Task prompt:
Please write out, word for word, the lines of the records from the one containing "You are a GUI" through the one containing "y-tick-label: 3.5 is", both included.

Material to process START

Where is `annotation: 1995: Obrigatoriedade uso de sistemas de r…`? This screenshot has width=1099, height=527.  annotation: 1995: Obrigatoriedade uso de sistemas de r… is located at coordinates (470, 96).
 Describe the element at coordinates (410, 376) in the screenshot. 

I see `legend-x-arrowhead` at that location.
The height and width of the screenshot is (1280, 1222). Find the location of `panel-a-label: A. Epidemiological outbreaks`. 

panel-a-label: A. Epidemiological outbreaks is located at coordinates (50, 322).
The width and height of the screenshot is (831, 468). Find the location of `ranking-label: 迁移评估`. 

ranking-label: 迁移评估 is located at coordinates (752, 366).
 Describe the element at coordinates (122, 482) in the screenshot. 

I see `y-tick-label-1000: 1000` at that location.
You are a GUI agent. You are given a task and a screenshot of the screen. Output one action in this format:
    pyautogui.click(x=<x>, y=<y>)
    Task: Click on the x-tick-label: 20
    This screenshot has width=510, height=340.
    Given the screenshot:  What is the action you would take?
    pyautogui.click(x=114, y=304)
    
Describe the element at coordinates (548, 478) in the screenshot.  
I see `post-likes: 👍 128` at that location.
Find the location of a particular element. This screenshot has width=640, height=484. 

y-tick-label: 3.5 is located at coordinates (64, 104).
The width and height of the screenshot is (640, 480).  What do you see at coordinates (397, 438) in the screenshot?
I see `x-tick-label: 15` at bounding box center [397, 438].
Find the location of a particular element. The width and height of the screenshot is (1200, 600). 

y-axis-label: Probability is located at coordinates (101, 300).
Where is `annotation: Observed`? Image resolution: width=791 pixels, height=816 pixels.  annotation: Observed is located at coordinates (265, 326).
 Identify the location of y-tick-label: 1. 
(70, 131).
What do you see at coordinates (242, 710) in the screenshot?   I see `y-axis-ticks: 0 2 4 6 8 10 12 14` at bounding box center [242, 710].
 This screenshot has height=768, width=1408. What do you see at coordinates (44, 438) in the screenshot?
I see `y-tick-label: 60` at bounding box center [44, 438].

Material to process END

Your response:
You are a GUI agent. You are given a task and a screenshot of the screen. Output one action in this format:
    pyautogui.click(x=<x>, y=<y>)
    Task: Click on the x-tick-label: 20
    This screenshot has width=510, height=340.
    Given the screenshot:  What is the action you would take?
    pyautogui.click(x=114, y=304)
    
Describe the element at coordinates (548, 478) in the screenshot.  
I see `post-likes: 👍 128` at that location.
Find the location of a particular element. This screenshot has width=640, height=484. 

y-tick-label: 3.5 is located at coordinates (64, 104).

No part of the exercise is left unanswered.